As for Rex, he had tried to believe that he was sure it would come if he only waited long enough for it; but he knew, by the joyful emotion of surprise that he experienced when he heard that soft thud, that he had not really expected it. It was a greater triumph to him because it had come after such long waiting, for he knew that she must have been watching him all that time, and he could guess through what agonies of indecision before at last she had been almost compelled to throw it down. It was on the joyful spur of the moment that he had whispered, "Thank you, Eunice!"–boldly using her name. He half trembled at his audacity, but he was determined to tremble at nothing, now that he had gained so signal a triumph, and it elated him, strangely enough, more than greater ones had sometimes done. He pressed the little flower to his lips, and then put it carefully away in an inner pocket and threw himself down in the seat Eunice had occupied, and which commanded a view of her window. He did not expect to see or hear anything further from her, but he liked to watch it, and he took it as an omen of good that the light was not turned up. He knew that there are thoughts that do not harmonize with gas-light, and he hoped she was thinking them.

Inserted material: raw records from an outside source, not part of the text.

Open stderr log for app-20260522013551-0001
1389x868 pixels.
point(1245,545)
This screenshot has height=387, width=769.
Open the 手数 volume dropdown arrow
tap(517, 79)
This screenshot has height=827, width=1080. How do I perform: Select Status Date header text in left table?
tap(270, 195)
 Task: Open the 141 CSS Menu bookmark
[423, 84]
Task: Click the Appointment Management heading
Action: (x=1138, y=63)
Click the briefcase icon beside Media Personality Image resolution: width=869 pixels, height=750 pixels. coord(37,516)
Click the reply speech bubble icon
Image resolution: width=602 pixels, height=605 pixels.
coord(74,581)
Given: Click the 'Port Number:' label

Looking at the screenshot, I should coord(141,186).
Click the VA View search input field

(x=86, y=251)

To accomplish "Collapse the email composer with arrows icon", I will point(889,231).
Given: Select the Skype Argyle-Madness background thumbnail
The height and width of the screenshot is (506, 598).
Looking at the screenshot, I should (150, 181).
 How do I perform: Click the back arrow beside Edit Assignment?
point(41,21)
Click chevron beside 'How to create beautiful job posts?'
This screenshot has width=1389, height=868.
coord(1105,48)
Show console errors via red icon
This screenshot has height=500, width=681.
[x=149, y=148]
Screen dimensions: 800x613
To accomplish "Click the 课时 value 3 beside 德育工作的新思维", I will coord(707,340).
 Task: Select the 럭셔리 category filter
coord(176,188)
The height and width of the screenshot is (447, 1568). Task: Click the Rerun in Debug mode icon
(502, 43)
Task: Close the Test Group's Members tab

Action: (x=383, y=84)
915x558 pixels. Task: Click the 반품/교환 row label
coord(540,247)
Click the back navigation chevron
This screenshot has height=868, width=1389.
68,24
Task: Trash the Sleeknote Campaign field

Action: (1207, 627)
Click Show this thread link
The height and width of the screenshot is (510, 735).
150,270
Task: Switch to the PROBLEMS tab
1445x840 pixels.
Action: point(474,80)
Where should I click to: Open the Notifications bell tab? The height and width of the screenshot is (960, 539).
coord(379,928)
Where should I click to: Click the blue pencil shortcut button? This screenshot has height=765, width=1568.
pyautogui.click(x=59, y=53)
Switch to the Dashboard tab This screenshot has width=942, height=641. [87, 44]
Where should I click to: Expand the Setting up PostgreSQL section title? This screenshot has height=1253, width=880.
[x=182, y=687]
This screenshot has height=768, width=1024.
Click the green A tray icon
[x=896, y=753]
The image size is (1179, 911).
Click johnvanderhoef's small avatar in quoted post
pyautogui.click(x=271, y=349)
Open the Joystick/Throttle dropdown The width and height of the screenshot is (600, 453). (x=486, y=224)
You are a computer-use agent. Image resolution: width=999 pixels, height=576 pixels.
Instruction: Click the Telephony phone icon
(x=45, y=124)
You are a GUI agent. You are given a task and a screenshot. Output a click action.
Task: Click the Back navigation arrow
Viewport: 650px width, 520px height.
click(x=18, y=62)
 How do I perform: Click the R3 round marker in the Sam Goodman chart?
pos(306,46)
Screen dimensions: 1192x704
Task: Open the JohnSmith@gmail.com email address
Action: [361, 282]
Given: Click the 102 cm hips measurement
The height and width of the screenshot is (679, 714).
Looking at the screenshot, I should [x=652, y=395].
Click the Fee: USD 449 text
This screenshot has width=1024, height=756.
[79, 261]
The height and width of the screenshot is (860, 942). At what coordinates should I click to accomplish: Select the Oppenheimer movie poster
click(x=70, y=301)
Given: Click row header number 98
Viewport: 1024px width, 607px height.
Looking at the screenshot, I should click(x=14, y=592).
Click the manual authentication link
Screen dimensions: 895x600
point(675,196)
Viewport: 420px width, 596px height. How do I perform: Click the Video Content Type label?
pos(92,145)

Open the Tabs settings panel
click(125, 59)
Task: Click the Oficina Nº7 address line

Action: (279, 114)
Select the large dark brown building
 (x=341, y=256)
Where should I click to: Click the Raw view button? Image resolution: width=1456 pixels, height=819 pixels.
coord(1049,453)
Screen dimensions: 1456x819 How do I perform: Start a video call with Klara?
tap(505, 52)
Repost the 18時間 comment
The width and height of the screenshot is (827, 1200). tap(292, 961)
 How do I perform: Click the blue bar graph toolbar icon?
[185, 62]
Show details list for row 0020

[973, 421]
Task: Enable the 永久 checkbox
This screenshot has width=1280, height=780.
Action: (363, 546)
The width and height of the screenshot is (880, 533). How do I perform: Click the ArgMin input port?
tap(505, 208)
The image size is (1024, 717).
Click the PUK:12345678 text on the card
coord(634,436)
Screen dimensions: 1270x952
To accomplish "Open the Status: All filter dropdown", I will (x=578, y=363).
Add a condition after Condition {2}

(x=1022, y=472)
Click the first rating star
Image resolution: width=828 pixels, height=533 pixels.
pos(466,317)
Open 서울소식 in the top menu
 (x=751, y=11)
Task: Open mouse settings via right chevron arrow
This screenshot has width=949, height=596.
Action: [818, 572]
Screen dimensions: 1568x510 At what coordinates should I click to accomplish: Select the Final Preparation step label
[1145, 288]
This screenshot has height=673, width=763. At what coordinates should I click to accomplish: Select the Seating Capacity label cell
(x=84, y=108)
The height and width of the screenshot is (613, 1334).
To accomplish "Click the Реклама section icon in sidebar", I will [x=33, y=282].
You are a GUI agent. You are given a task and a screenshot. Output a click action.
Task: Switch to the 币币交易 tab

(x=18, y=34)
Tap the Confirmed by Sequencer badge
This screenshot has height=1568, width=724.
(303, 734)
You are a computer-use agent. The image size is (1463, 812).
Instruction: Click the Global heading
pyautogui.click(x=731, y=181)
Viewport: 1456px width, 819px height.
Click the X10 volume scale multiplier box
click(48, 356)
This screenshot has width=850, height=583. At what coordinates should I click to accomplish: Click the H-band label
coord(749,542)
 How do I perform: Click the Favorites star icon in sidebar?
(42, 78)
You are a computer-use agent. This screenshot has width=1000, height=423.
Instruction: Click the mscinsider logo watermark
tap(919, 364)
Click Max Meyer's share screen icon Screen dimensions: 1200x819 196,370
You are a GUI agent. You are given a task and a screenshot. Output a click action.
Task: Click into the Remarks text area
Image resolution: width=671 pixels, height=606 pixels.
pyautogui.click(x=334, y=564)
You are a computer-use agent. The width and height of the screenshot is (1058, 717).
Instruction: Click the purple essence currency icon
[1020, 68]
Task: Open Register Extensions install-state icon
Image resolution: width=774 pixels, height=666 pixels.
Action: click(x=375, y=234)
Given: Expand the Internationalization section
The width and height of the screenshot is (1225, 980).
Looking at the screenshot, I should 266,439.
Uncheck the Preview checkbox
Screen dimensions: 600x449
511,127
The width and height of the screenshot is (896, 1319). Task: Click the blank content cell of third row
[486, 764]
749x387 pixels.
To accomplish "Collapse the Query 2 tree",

He sat buried in such deep thought that his cigar soon died out and he flung it away. The fact was that Rex was relenting a little from his scheme of vengeance. Eunice's apology had been so sweetly made, it ought to have more than satisfied any man of generous impulses. But Rex's self-love had been so carefully nurtured by his friends and family that it had become an overweening passion, and it was difficult for him ever to forgive an injury inflicted upon it. Yet there was a charm in Eunice's quaint simplicity and in the truth and earnestness of her nature that was beginning to affect him strangely. Had she been the most accomplished coquette, she could not have used more powerful devices to draw him to her than her formal little turns of speech, combined with the fluctuating color that leaped so suddenly to her cheek and died so suddenly away, and the rare lifting of the shy eyes to meet his. It had not been all acting when he had seized the rose and pressed it to his lips; and if his long waiting for it had made it a greater triumph when it came, it had also made it all the more powerful to set his heart beating in quick throbs and the color rising in his dark cheek.
He was beginning to relent now, and for half an hour he had been trying to decide whether he should abandon this hot pursuit before the little Puritan's heart should really be engaged, or whether he should go on recklessly, regardless of consequences. The sweetness of the pursuit lured him to go on with his plan; it was the stirring of a better nature than he gave himself credit for that made him hesitate. At the end of a half hour of hard thinking he was no nearer a decision than at the beginning. He could only promise himself that for a few days at least he would keep away from the little schoolmistress, and perhaps then he would be better able to decide upon an ultimate line of action.
Bethinking himself at last of the time, he rose, and softly whistling a bar of "The Soldier's Farewell," which he hoped might reach the ears for which it was intended, he descended the steps, passed through the tiny gate in the hedge, and on his way to West College met Dr. and Mrs. Charlton.